Oui je tente d’innover et c’est bien reçu au Mali. Je sens que l’on aime ce que je fais. La scène musicale du Mali reste très conservatrice vous savez. Mais ils sont très attentifs et très réceptifs à mon travail. Ma musique est bien acceptée au Mali et j’ai gagné le respect du public. Comme j’ai souvent peur que ce soit trop moderne, je suis toujours un peu surprise ! Mais je crois que je réussis à innover en douceur et avec subtilité. J’innove dans l’amour ! C’est important pour moi que ma musique soit acceptée par ceux qui la connaissent et par ceux qui tiennent une place importante dans mon cœur. Les commentaires et conseils de personnes qui m’ont nourrie, comme Oumou Sangare, sont très importants. Même si je suis libre et autonome, c’est important que le Mali ait cette ouverture à ma musique.
Fatou, je sais que votre emploi du temps est très chargé, vous êtes une femme dynamique et énergique ! Mais avez-vous pris un break et un peu de temps pour vous-même afin de vous consacrer à cet album et composer vos morceaux ?
Pas vraiment car j’ai aussi un grand besoin de travailler avec les autres. Avoir plusieurs projets en tête est important pour moi car ça m’enrichit de faire plusieurs choses à la fois : j’apprends beaucoup, c’est comme une école.
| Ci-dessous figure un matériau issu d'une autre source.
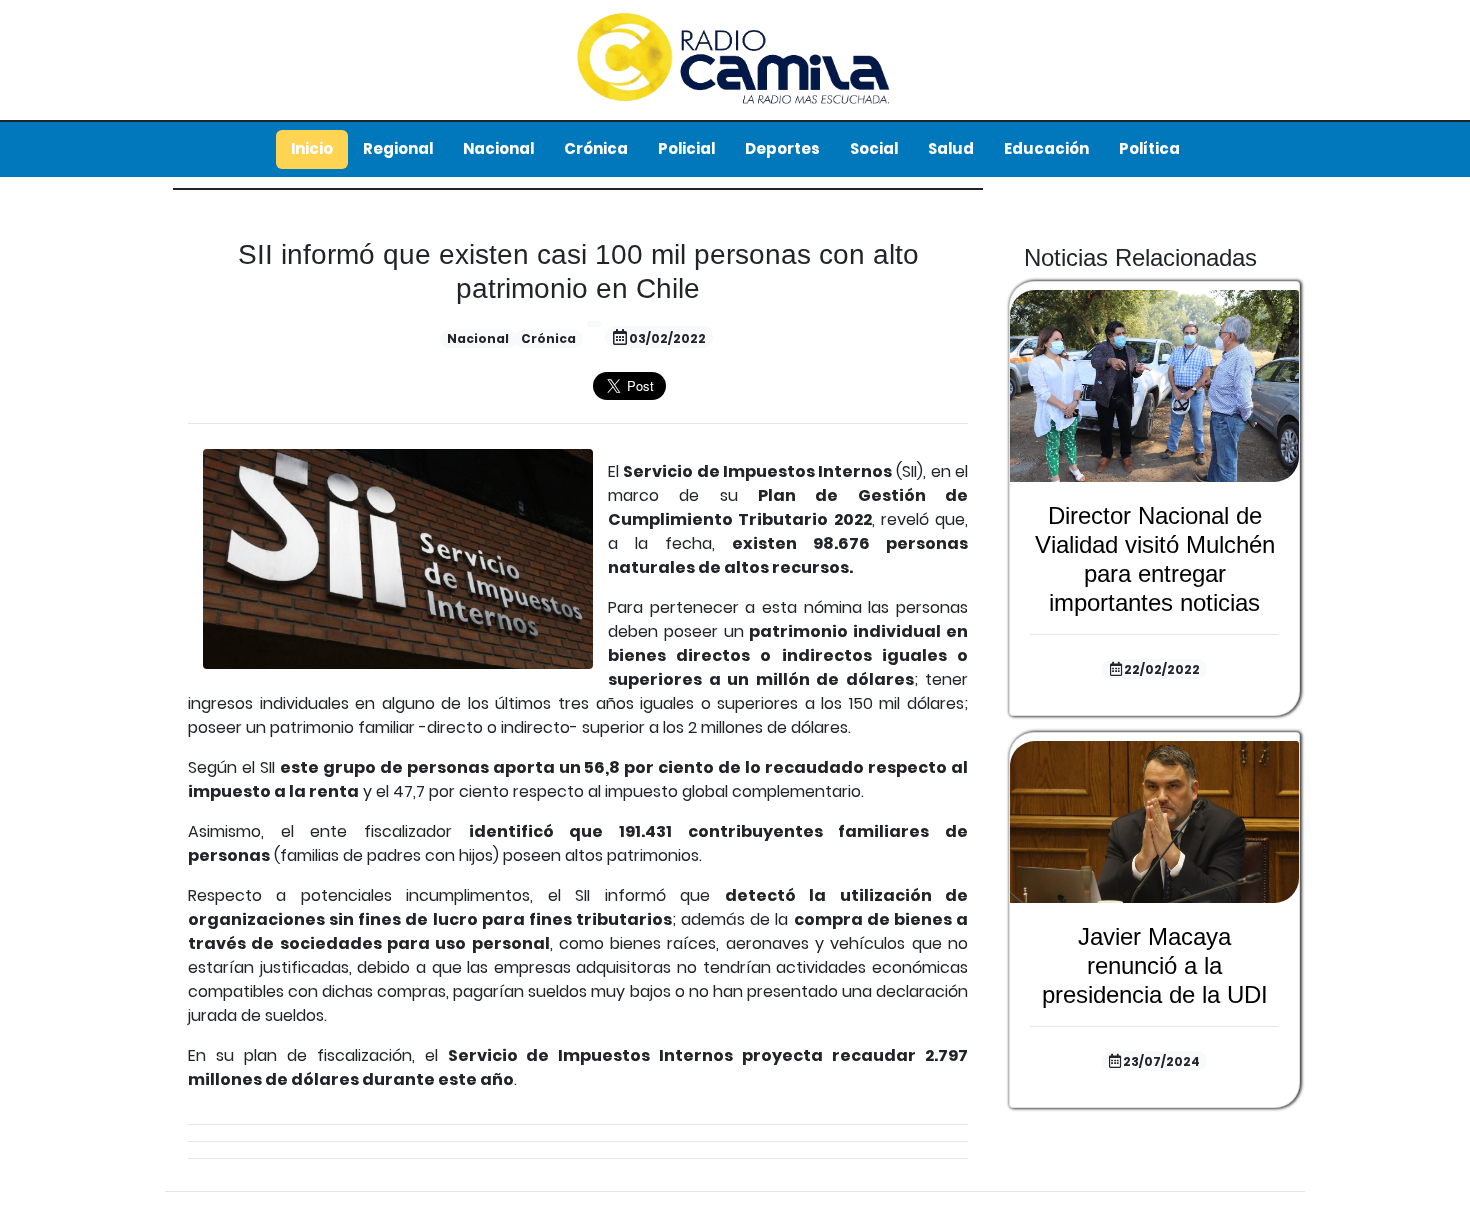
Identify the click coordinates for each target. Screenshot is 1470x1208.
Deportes (782, 148)
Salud (951, 148)
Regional (398, 148)
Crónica (596, 148)
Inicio (312, 148)
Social (874, 148)
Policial (686, 148)
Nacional (498, 148)
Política (1149, 148)
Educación (1046, 148)
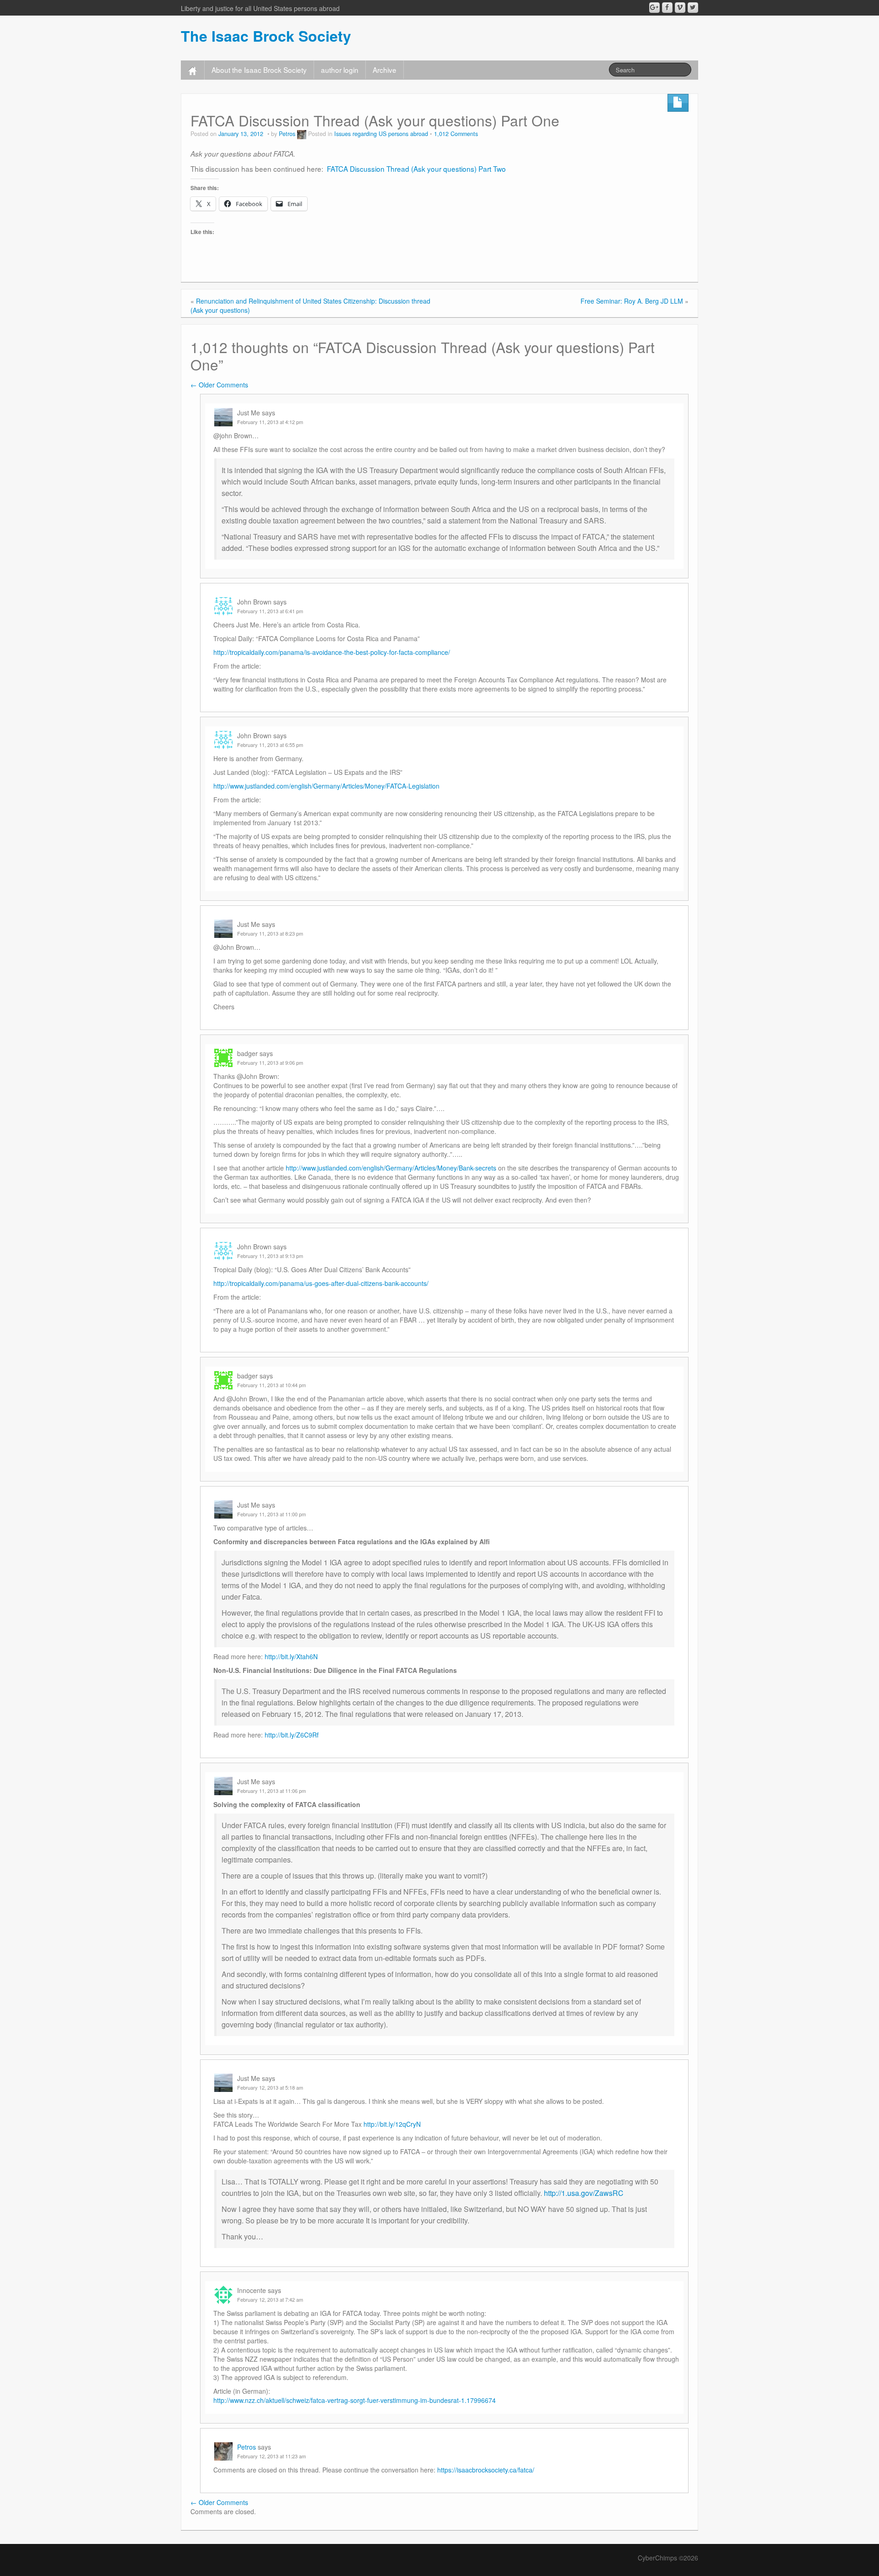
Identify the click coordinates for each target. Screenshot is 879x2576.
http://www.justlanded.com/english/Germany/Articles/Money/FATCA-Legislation (326, 785)
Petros (287, 134)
Et puis j’ai une grande soif d’apprendre. Ma rencontre avec Cheik Tidiane Seck, qui m’a emmenée avec son groupe, m’a amenée a travailler les vocales et à être choriste, ce que je ne connaissais pas avant. J’ai découvert d’autres techniques de chant. J’ai aussi énormément appris avec Oumou Sangare avec qui j’ai fait plusieurs tournées. J’ai appris à prendre soin de ma voix, à ne pas la fatiguer et à trouver des manières de l’améliorer. Avant je chantais à l’état brut et puis en travaillant avec d’autres, j’ai trouvé des façons de donner de la nuance à ma voix. C’est après la dernière tournée avec Oumou Sangare (que je faisais en même tant que la deuxième tournée de Kirikou et Karaba) que je me suis dit : « ça y est, je suis prête à faire un premier album solo ». Ainsi, en travaillant et en rencontrant ces papas et mamans, j’ai aussi fait un chemin personnel. Vraiment, je ne regrette pas d’avoir eu cet emploi du temps ! Ça ne m’a pas empêché d’être à cent pour cent dans mon projet ; au contraire, ça m’a enrichie. J’ai appris la vie de chanteuse. Il y a dans tout cela une grande spiritualité qui me nourrit et me fascine…
Parlons maintenant de vos morceaux, quels thèmes abordez-vous ?
Ces trois dernières années, j’ai tenté de prendre une nouvelle direction dans mes textes. J’ai voulu oser dire des choses que j’ai dans mon cœur. J’ai réussi à le faire, et ce, sans peur. Vous savez, j’ai dû m’enfuir pour faire ce métier, je me suis beaucoup battue. Alors cet album, c’est une autobiographie, un résumé de ma vision sur la vie. Je parle de ce que j’aime et de ce que je n’aime pas. J’exprime à travers la chanson des choses de la vie et de ma vie que je ne dirais peut-être pas directement comme ça. La musique me libère, elle me permet de dire ce qui me pèse. Par la musique, tu peux alléger et transformer une expérience douloureuse. C’est la place pour le faire, et aujourd’hui, j’ai trouvé le moment pour le faire. Le titre Sowa parle de l’adoption, des sentiments que ressent un enfant qui ne reçoit pas l’amour de ses parents biologiques. On ne parle pas beaucoup du ressenti de ces enfants adoptés finalement, ils vivent une expérience très dure. Je parle pour ces gens qui n’ont jamais prononcé le mot « maman ». Le morceau Bolokotraite de l’excision féminine, qui reste pratiquée par les femmes au Mali. Cette chanson parle de plusieurs thèmes et aspects liés a l’excision. Je parle du fait qu’à cause de cette pratique, les femmes ne peuvent pas connaître l’expérience du plaisir de faire l’amour. Je considère aussi les problèmes que beaucoup ont lorsqu’elles accouchent car leurs organes cicatrisent très mal. L’excision n’a rien apporté à l’Afrique. Ce n’est pas la religion islamique qui demande cela. L’être humain enlève aux femmes ce que Dieu leur a donné. C’est inacceptable. Oui, Boloko pose ces questions sur l’excision.
Alors justement, avez-vous un avis sur la place des femmes en Afrique noire ?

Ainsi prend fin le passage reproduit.